Sedangkan pada keluarga Ny. R tidak diingatkan dan didampingi oleh keluarga karena keluarga sibuk bekerja dan jarang di rumah yang membuat klien jarang melakukan senam kaki DM. Senam kaki DM hanya dilakukan apabila perawat kerumah dan ada keluarga yang mengingatkan dan mendampinginya.

Berdasarkan hasil penelitian Wardani dan Isfandiari (2014) bahwa responden yang tidak mendapatkan dukungan keluarga melakukan pengendalian kadar gula darah tidak baik sedangkan responden yang mendapatkan dukungan keluarga melakukan pengendalian kadar gula darah dengan baik. Hal ini berarti bahwa dukungan keluarga sangat diperlukan oleh individu dalam mengatasi masalah yang dialami, karena keluarga merupakan hubungan sosial yang terdekat dengan seseorang. Dukungan keluarga yang tinggi tentunya akan memberikan ketenangan dan kenyamanan pada klien DM tersebut. Menurut Friedman (2010) bahwa dukungan sosial keluarga yang adekuat terbukti berhubungan dengan menurunnya mortalitas lebih mudah sembuh dari sakit, dan kesehatan emosi.
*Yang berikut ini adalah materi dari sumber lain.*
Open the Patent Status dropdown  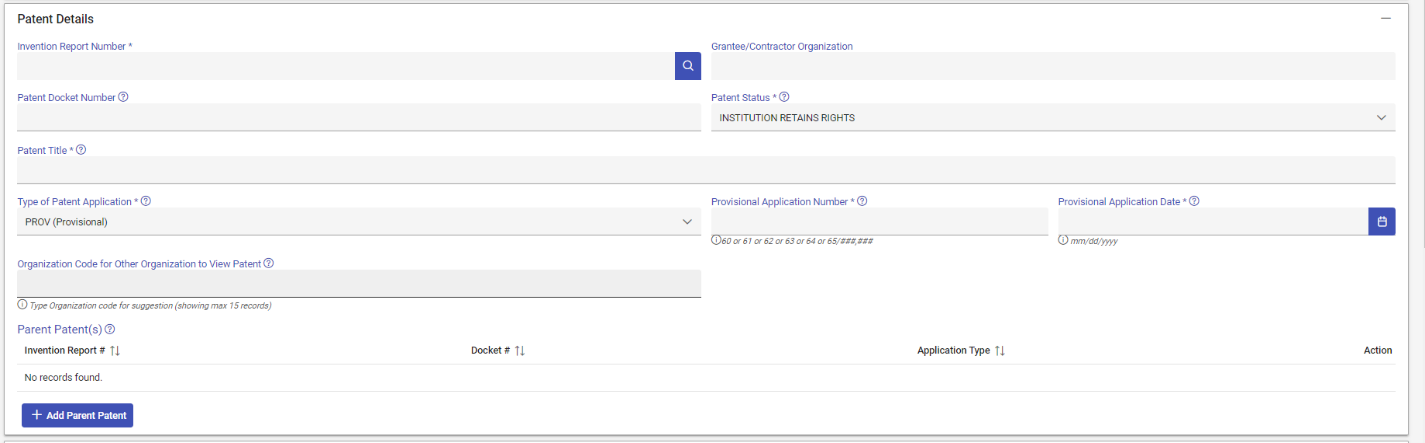pos(1052,118)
Dukungan keluarga yang diterima seseorang dapat berupa dukungan informasional, perhatian, fasilitas/instrumental, dan dukungan emosional.
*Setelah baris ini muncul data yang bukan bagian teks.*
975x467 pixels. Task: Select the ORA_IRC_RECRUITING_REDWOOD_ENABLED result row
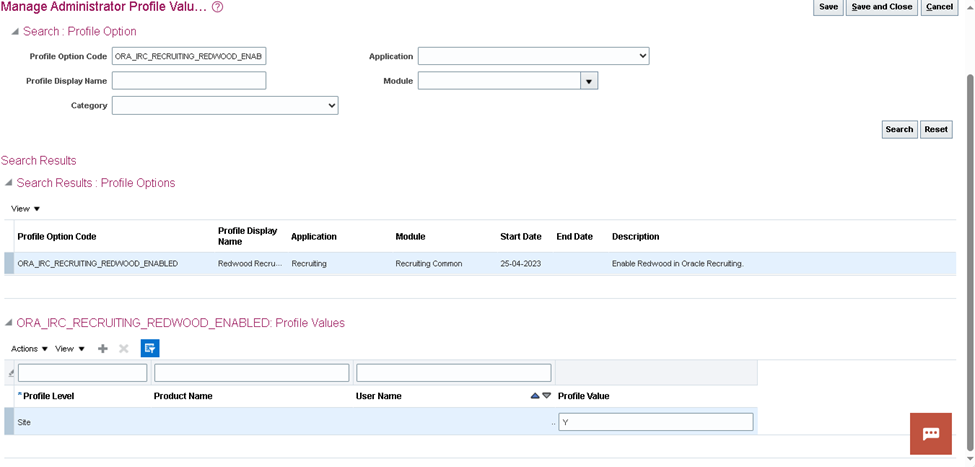[98, 263]
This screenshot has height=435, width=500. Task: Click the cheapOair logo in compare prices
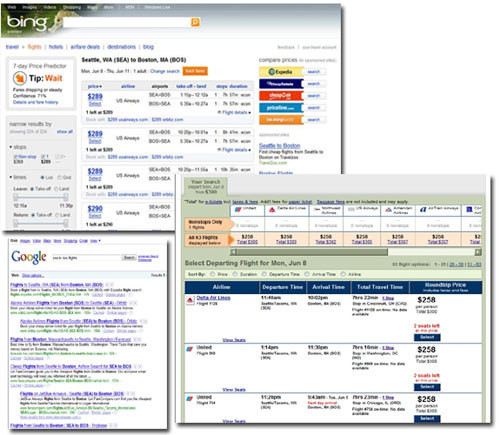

Hasil studi kasus menunjukkan pengetahuan tentang penyakit DM pada kedua subjek dalam kategori cukup, karena keluarga sudah mengenal masalah kesehatan, dapat mengambil keputusan, dapat merawat anggota keluarga yang menderita DM, dapat memodifikasi lingkungan dan memanfaatkan fasilitas kesehatan. Pengetahuan itu menjadi salah satu pendukung terjadinya perubahan perilaku dalam melakukan perawatan DM. Berdasarkan penelitian Ahmadi, Hasneli, dan Wofers (2018) bahwa ada hubungan pengetahuan terhadap penderita melakukan perawatan DM seperti senam kaki. Penderita yang memiliki pengetahuan baik akan selalu berupaya melakukan senam kaki yang mampu membantu dalam penatalaksanaan penyakit DM. Menurut Notoatmodjo (2007) pengetahuan adalah hasil dari tahu, dan ini terjadi setelah orang melakukan penginderaan terhadap suatu objek tertentu. Selain itu juga melalui pengalaman dan proses belajar mengajar dalam pendidikan formal ataupun nonformal. Dengan adanya peningkatan pengetahuan maka berpengaruh terhadap perilaku positif.